The records follow. Filter them to the lines that hold "will".

## Input for this task
__________

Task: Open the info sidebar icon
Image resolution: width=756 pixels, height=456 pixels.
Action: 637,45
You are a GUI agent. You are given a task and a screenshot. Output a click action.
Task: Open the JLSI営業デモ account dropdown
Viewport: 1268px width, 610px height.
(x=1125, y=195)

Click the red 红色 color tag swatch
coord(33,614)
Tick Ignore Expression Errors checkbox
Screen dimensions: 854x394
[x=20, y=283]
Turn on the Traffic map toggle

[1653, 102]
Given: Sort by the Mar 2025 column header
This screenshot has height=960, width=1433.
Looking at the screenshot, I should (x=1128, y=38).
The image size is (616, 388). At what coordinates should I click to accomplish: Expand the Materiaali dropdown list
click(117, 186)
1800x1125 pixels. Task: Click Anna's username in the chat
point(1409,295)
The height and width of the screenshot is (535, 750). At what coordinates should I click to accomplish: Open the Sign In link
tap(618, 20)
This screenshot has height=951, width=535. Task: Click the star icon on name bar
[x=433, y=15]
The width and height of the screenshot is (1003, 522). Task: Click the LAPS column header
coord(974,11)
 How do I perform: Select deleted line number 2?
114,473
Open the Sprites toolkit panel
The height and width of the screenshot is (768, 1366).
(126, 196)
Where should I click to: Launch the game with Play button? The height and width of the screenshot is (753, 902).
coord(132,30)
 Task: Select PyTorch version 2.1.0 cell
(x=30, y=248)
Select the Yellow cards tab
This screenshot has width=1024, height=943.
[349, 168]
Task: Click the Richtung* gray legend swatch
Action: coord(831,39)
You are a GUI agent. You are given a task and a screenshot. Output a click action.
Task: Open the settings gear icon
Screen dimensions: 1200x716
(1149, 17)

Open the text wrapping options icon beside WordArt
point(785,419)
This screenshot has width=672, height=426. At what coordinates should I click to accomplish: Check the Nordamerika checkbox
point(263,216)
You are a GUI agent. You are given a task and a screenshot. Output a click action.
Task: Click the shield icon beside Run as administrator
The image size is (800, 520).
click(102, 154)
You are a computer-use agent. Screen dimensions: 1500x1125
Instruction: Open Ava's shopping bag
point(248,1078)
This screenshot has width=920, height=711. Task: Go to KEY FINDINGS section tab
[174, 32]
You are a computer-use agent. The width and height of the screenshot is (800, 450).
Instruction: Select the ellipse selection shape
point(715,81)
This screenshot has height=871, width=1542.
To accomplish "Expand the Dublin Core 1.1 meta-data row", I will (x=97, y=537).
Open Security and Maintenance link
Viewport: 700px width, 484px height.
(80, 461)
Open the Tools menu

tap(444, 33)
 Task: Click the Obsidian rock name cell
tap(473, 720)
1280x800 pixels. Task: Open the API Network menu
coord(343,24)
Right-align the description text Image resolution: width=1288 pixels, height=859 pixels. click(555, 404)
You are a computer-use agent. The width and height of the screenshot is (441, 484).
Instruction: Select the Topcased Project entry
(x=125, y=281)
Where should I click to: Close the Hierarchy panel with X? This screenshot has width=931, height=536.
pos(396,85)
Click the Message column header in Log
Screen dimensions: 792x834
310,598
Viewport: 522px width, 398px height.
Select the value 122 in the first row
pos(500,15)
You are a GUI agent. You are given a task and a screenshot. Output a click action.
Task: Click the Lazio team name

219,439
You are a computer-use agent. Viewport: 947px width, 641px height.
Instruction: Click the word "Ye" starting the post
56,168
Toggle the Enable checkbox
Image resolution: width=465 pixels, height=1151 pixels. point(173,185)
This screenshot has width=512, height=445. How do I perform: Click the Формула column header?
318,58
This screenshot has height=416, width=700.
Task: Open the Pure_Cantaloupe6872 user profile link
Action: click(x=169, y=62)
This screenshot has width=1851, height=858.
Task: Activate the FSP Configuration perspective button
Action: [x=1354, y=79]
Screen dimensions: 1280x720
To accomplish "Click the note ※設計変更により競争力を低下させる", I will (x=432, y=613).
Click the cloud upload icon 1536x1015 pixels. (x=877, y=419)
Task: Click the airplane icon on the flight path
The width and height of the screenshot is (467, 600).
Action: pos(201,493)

__________

## Result below
To accomplish "Expand the Dublin Core 1.1 meta-data row", I will (x=97, y=537).
To accomplish "Click the note ※設計変更により競争力を低下させる", I will (x=432, y=613).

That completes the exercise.